As we know, Marko, Alana, Hazel, Sir Robot, and Petrichor are still on the comet Phang with the anthropomorphic meerkat tribe. Hazel has become friends with the kids, but as cute as they are, Petrichor doesn’t trust them, and I don’t think we should either. In the last issue, Kurti was encouraging Hazel to use her magic to kill beetles, and in this issue he finds a BL-48, a type of military weapon, and another meerkat youngin’ shoots it. “Reach for the sky . . . or I’m going to war-crime you in the face,” Kurti says while holding the gun “playing.” These hints aren’t subtle. Vaughan is making them pretty obvious. The tribe might just lead to someone getting hurt—or killed.
This issue offers mostly filler—with the crew forming a plan to find Izabel, who Hazel felt die, and the readers saw die at the hands of the March, a two-headed contract killer, looking for Marko, Alana, and Hazel.
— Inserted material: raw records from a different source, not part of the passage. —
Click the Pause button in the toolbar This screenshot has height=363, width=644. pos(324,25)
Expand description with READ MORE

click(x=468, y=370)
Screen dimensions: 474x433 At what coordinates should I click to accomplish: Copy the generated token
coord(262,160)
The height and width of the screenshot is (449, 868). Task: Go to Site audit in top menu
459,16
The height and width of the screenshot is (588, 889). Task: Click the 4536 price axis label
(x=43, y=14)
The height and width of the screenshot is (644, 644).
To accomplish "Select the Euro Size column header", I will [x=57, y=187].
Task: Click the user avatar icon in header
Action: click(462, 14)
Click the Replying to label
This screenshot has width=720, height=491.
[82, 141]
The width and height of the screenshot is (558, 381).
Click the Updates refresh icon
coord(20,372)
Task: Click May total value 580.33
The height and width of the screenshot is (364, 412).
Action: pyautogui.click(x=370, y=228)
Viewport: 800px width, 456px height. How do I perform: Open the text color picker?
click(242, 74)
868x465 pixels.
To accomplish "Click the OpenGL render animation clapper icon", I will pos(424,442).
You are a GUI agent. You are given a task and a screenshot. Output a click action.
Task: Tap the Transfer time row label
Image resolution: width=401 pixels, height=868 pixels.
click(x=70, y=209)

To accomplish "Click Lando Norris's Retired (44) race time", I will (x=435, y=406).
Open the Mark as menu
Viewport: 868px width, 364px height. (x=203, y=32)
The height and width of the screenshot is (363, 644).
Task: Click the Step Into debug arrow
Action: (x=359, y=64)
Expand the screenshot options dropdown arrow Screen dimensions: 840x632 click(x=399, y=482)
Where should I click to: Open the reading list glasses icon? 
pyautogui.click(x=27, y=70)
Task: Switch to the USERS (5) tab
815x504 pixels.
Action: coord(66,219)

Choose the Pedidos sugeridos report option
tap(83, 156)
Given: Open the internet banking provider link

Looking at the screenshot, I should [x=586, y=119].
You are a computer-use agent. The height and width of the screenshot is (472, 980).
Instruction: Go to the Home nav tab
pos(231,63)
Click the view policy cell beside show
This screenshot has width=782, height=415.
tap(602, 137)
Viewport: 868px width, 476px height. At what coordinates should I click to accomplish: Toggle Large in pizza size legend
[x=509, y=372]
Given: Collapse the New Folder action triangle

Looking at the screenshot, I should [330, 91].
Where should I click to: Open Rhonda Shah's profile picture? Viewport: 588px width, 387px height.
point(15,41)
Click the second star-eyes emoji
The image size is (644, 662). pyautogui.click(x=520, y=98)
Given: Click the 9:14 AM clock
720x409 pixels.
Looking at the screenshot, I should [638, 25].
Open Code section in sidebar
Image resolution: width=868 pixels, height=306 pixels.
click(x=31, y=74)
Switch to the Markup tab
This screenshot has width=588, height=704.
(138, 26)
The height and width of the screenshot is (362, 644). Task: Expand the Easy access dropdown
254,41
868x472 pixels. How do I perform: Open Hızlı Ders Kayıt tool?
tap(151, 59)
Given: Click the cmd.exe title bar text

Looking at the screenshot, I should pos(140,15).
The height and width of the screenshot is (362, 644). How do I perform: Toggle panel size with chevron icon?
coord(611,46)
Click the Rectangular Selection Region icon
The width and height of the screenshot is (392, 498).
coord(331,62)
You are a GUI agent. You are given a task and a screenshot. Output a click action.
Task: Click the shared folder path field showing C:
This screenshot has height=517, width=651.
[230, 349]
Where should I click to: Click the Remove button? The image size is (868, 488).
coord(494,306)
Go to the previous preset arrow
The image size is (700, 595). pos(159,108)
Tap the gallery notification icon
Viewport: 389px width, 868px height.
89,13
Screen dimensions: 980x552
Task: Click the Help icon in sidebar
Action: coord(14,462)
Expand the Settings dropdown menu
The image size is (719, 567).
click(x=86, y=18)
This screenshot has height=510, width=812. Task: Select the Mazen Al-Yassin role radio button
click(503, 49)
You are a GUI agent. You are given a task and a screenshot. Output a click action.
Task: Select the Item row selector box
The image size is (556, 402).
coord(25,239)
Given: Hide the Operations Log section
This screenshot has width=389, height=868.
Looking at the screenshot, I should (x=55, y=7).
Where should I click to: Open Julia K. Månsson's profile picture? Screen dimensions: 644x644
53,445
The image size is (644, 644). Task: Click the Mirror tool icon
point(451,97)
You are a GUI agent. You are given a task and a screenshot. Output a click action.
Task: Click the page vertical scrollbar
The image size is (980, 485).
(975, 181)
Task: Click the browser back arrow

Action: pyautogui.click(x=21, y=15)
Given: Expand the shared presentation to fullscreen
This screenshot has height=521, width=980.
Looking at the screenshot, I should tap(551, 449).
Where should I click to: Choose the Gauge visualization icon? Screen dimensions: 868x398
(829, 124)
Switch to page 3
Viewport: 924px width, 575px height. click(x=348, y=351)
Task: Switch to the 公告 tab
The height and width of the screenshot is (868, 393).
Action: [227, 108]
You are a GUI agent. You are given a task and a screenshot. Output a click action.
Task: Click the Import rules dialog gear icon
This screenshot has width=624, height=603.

Petri offers to go looking for her since Marko and Alana are fugitives. Will Petri run into the March soon? It will be interesting for the March, who has no apparent gender and has a man’s and woman’s head, to interact with Petri, a male-to-female trans character. This is another highlight of Vaughan’s storytelling—representation of many genders, sexual orientations, races, and ethnicities. We also get to see the Will on Wreath, who seems to be doing better until he gets fired. The Will, no longer a contract killer, is actually named Billy. Billy may need to do some soul-searching.
It also looks like the war ravaging Phang may catch up with the group, as a robot embassy was destroyed in a supposed inside job from a group that plans to exterminate every living creature on the comet. Their comfy life is soon coming to end. They’ll have to get off the comet quickly—hopefully without leaving anyone behind.
Fiona Staples’s art is always a highlight. Her signature thick, black line work in the foreground and more muted colors in the background make the characters feel like they’re popping off the page. She has a knack for getting facial expressions and body language just right for Vaughan’s writing. The scene in the kitchen with Marko doing the dishes (with an apron and all!), Petrichor and Jabarah peeling potatoes, and Sir Robot reading at the table is one of my favorites because it looks like a traditional family scene. There’s even a refrigerator in the background with children’s drawings. Hazel running in yelling for help represents the moment that everything changes for the characters. The juxtaposition of the wild, untamed green of the forest behind Hazel with the conventional kitchen scene symbolizes the two different worlds the characters have been living in. They’ve been living a comfortable life on Phang and doing their best to forget about the war going on around them.
Staples’s cover—as always—is striking. Petrichor has conjured what looks to be magic roses from one hand as she holds a club in the other—again perhaps another way to signify the balance between living a soft and hard life on Phang. However, Petrichor looks far from weak. The light from the magical image projects onto the bottom half of her face—giving her a very powerful look. Using purple, was a wise choice on Staples’s part, as it often represents power. Even the angle—with Petri looking down on the camera—gives her a strong sense of authority. Petri continues to prove herself as a vital and strong member of the group, especially with her stepping up in this issue to look for Izabel.
This is a solid issue. Although it’s mostly filler to get the story to where it’s headed, there are some fun and interesting scenes to keep readers engaged. From its smart, creative storytelling that somehow makes even the most bizarre characters relatable to its striking artwork inside and out, Saga continues to be one of the best comics around.